The movie reminded me how much fun acting was, how much I loved being on set, and how great it is to be part of a team working passionately towards something that's bigger than yourself. Even the incredibly early morning wake-up calls (did you know there's a 4:30 in the morning now?) only reminded me that I was getting up to go do something I absolutely adore doing (and if that happened to include cutting people in half with a chain saw or sending someone off a cliff, who was I to argue?).

The course made me realize that I was being a lazy actor. If I'm honest with myself, I know that I expected lots of great parts with very little effort or preparation. I'd go into an audition and just expect talent to carry me through. I would complain about how hard I was working to get things done, but I was really wasn't working at all.

So, for an upcoming audition, I prepared like mad. I wasn't going to let old habits stand in the way of what I wanted. I was going to get this part. I read the script a few times and immediately picked a scene that struck a cord with me. I brushed off my monologue and put it on its feet. And then I did something that I never allowed myself to do in the past. I got help. Thanks to two really great friends, I got to play with both scene and monologue. They helped me discover things about the characters and make good choices. They were lifesavers.

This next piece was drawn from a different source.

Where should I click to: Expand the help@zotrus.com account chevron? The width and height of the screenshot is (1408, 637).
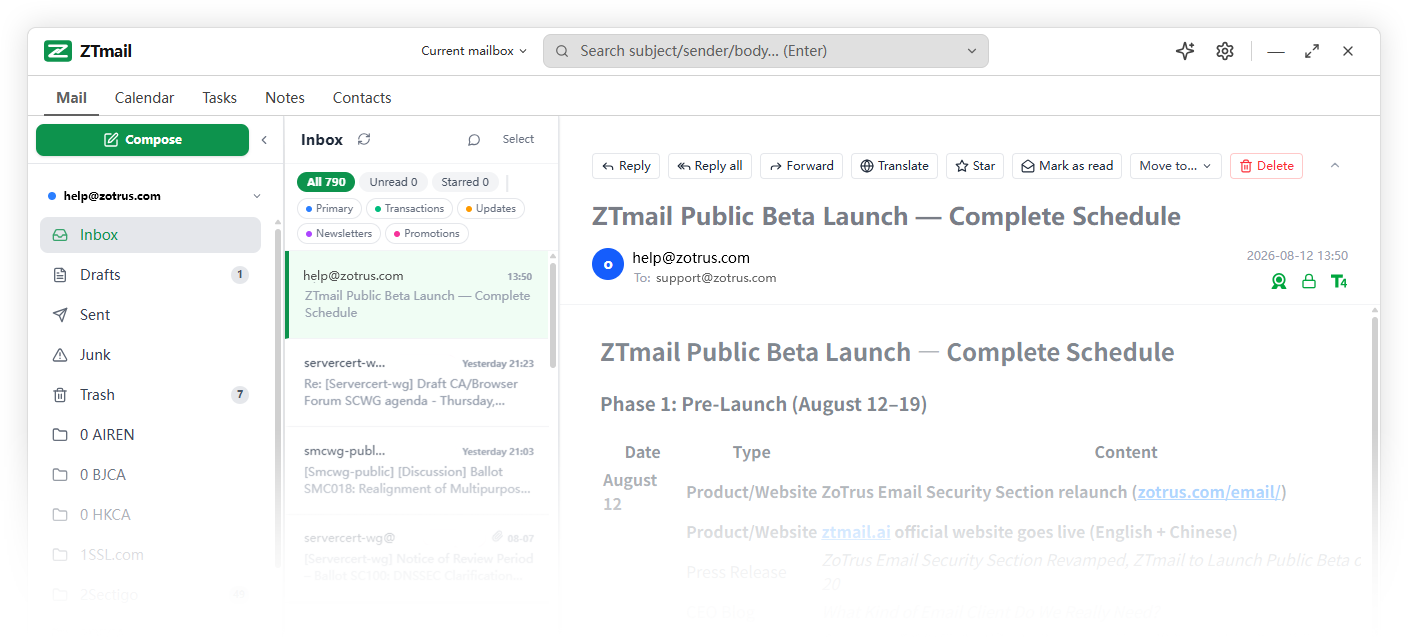click(x=257, y=196)
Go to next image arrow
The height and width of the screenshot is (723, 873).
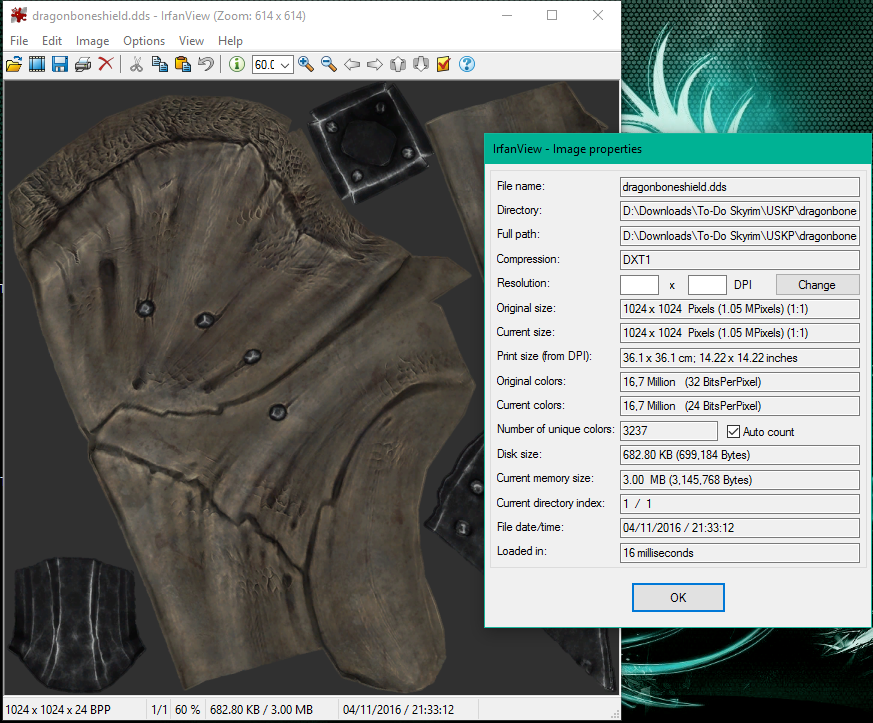click(x=374, y=65)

I arrived at the audition feeling rather grounded. I was feeling happy just to be there. Adequate preparation had already taken away about 50% of my nerves to the point that when I realized there were five extra people in the room than what I had envisioned, I didn't freak out. I was actually glad for the opportunity to play in front of more people. And play I did. I didn't take my self too seriously and had fun. Yes, Nancy, acting is fun!

And then I got a callback.

Wow!

Then I took a page out of my amazing friend's handbook. I went to my resume and added the credit to the list. I was letting the universe know that I believed it could happen.

Guess what? I got the part.

I laughed uncontrollably for about two minutes when I received the news.

Nancy Kenny will be appearing in Rabbit Hole this October at the new Gladstone Theatre (Get your tickets now!)

**********************************

On Monday morning, I went and took the crazy to a whole other level. I walked into work and I gave them my notice. After about four years of floundering about in full-time jobs, I realized that if I wanted to truly be a professional actor, I had to either shit or get off the pot. Well, gosh darnit, it's time to shit!

To tell you the truth, no decision has ever felt so right before.  It was time.

I'll be at my current job until September 12, and then rehearsals start for Rabbit Hole. My contract is for six weeks until October 25th.

After that point, who knows, but I believe (and it's about damn time I did) that I can be an actor and still manage to take care of myself.

Besides, if ever I'm royally fucked, I'll just move in to my film director's basement and take his DVD collection hostage. Because I am a professional actor and he created a monster.